- What you will do
Continue the passage about St. Charles Lwanga Buikwe Hospital, starting after its last sentence.

- Source document
=== Section Start ===

Private faith-based community, hospital in Uganda

St. Charles Lwanga Buikwe Hospital, also Czech–Slovak–Ugandan Hospital, is a community hospital in the Central Region of Uganda. It is affiliated with the Uganda Catholic Medical Bureau.

==Location==
The hospital is located in the town of Buikwe, in Buikwe District, about 32 km southwest of Jinja Regional Referral Hospital, in the city of Jinja. This is approximately 78.5 km east of Mulago National Referral Hospital, in the city of Kampala, Uganda's capital. The coordinates of the hospital are 0°20'21.0"N, 33°01'56.0"E (Latitude:0.339170; Longitude:33.032229).

==Overview==
The hospital is a joint venture between the Roman Catholic Archdiocese of Prague in the Czech Republic and the Roman Catholic Diocese of Lugazi in Uganda. The hospital opened in February 2007, following two years of construction. It has several departments including pediatrics, surgery, internal medicine, gynecology and maternity. It is majority funded by donations from the Czech Republic. The hospital also serves as the teaching hospital for the Johnass International College of Health Sciences located in the town of Njeru.

=== Section End ===

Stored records
=== Section Start ===

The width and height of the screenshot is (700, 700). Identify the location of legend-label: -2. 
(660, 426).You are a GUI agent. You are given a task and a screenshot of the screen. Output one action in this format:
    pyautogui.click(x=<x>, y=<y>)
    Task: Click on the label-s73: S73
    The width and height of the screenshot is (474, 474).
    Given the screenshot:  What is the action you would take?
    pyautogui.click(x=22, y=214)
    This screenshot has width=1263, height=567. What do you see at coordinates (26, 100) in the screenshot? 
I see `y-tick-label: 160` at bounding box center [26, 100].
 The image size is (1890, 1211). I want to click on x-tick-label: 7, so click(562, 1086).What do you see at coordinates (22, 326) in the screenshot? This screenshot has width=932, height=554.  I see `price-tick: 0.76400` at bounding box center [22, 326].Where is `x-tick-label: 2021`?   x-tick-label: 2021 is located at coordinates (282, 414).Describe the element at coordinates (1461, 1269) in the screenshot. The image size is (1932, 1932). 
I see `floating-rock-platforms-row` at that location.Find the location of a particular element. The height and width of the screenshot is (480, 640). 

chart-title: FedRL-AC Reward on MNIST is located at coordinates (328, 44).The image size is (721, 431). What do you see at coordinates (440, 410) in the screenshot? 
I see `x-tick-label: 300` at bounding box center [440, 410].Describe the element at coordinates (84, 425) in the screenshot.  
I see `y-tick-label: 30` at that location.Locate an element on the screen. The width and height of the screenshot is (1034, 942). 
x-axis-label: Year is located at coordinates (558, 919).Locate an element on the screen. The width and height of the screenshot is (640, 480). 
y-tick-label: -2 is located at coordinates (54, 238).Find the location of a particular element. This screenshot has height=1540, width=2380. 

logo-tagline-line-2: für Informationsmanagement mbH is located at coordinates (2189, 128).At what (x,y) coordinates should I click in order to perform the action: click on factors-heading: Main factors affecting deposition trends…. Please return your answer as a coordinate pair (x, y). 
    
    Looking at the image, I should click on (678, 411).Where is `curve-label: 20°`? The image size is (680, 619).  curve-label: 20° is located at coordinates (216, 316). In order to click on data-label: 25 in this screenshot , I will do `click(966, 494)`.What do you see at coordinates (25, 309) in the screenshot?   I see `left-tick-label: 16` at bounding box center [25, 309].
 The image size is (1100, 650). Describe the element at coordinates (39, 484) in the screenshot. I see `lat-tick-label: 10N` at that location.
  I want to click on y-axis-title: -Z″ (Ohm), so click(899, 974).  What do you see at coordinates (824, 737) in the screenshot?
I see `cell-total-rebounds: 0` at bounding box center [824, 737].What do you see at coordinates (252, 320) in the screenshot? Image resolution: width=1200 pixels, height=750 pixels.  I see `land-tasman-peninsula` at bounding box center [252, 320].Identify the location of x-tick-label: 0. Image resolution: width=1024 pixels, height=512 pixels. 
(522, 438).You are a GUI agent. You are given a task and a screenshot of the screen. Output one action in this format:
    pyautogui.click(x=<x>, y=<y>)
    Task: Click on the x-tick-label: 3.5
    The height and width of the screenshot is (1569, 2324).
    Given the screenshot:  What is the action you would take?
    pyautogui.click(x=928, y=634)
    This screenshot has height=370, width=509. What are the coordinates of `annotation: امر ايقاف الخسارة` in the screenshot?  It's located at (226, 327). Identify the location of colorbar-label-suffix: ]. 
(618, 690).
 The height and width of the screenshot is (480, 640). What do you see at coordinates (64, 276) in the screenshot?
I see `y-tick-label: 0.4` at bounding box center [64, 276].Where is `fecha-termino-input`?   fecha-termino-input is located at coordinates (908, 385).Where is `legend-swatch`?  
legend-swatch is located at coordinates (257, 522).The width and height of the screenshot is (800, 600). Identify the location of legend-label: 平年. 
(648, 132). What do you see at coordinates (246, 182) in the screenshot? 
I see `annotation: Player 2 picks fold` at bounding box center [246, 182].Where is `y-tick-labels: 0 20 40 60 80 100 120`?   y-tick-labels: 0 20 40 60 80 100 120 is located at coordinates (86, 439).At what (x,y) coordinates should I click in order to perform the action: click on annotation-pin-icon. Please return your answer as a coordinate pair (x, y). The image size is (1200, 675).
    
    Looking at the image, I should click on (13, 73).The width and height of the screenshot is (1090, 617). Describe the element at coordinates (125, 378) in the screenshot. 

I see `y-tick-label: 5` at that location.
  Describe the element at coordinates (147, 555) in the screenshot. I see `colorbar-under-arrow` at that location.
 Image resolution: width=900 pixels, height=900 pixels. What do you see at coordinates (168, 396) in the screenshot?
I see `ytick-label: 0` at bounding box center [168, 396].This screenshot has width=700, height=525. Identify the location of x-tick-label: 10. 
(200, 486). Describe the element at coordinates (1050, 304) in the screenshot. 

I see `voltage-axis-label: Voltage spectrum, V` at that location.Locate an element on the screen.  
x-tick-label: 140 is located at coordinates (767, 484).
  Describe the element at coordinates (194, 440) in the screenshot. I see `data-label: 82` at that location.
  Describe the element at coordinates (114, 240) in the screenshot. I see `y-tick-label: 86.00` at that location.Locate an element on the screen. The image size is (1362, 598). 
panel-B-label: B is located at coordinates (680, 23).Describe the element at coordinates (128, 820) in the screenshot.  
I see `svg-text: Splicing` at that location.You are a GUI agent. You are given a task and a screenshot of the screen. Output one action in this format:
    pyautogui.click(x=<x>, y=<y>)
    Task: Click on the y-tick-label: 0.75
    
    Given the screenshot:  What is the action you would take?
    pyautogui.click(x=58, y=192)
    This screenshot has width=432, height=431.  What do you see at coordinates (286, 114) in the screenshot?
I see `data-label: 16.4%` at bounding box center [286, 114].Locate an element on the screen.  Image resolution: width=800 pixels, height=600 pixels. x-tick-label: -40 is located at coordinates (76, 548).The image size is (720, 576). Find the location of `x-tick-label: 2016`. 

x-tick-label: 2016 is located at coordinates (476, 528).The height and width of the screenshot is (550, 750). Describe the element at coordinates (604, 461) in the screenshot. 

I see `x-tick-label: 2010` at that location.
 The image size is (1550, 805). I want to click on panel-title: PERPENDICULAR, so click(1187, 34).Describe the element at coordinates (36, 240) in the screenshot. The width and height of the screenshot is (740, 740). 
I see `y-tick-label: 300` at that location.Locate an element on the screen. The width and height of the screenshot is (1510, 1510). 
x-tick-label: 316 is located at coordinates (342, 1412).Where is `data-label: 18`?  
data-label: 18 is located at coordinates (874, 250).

=== Section End ===

- Response below
==Hospital operations==
As of December 2019, the hospital attended to 19,491 outpatients annually on average. There were 5,579 inpatient admissions annually, on average, with a bed occupancy ratio of 80 percent.
St. Charles Lwanga Buikwe Hospital averaged 804 maternal deliveries every year with a caesarean section rate of 20.7 percent. At that time, patient user fees accounted for 11.5 percent of total hospital income, on average.